━━━ Data under study
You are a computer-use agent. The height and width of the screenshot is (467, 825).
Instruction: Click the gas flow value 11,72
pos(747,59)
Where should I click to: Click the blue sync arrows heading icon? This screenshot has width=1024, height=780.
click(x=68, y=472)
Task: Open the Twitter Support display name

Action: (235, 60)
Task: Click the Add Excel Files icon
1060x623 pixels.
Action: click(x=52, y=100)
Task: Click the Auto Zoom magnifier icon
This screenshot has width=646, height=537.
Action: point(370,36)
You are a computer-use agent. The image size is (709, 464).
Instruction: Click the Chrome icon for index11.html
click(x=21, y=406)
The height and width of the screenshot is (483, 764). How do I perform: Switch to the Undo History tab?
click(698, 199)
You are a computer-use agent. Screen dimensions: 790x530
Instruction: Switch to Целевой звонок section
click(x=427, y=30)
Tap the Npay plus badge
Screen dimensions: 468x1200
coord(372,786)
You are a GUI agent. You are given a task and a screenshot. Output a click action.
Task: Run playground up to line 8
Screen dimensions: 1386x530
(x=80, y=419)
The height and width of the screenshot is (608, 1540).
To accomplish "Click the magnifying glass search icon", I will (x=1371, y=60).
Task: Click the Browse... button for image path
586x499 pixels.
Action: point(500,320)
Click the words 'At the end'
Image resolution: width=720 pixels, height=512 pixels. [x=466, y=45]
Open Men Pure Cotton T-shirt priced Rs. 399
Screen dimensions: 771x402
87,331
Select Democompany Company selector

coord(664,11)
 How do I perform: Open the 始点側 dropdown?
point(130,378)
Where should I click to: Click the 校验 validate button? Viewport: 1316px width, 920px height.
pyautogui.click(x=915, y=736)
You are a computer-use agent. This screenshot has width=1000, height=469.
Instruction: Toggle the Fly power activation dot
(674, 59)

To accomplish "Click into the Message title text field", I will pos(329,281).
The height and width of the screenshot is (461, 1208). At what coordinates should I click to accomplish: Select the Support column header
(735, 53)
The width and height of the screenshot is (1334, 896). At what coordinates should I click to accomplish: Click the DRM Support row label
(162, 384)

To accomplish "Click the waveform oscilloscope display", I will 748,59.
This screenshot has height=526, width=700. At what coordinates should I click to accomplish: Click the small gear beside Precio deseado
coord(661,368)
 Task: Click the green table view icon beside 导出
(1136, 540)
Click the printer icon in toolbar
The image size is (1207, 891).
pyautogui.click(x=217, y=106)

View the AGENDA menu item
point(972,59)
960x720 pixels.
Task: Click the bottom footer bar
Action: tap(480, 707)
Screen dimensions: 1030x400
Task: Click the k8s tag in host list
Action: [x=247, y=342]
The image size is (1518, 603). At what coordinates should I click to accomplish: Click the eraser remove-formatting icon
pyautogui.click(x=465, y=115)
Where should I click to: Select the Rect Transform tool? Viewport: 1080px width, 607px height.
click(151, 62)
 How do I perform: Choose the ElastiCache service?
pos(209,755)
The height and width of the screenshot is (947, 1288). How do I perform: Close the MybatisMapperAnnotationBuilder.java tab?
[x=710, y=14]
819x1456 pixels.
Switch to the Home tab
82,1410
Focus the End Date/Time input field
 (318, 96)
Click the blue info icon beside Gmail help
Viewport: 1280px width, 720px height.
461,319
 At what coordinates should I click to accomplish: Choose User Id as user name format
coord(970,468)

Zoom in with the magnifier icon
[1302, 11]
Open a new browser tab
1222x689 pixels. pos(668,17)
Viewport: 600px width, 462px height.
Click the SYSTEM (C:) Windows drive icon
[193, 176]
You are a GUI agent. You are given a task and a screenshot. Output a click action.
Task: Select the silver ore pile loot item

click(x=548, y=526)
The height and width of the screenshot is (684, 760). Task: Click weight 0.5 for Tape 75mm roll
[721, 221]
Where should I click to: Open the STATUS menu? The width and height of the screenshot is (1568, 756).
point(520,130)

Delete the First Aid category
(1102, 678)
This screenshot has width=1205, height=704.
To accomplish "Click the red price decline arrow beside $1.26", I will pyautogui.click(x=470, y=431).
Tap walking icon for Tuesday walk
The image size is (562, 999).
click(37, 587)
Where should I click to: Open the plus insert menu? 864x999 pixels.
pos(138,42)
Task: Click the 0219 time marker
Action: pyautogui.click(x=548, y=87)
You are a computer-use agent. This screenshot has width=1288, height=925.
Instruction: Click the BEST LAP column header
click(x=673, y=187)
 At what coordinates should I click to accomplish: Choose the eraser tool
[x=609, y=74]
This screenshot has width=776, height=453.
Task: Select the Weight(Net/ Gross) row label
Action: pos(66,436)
━━━━━━
- Your task
Where does the word "will" appear in the records above? Return every line that holds it.

- Result of the exercise
To accomplish "Click the magnifying glass search icon", I will (x=1371, y=60).
To accomplish "Click into the Message title text field", I will pos(329,281).
To accomplish "Click the waveform oscilloscope display", I will 748,59.
To accomplish "Click the red price decline arrow beside $1.26", I will pyautogui.click(x=470, y=431).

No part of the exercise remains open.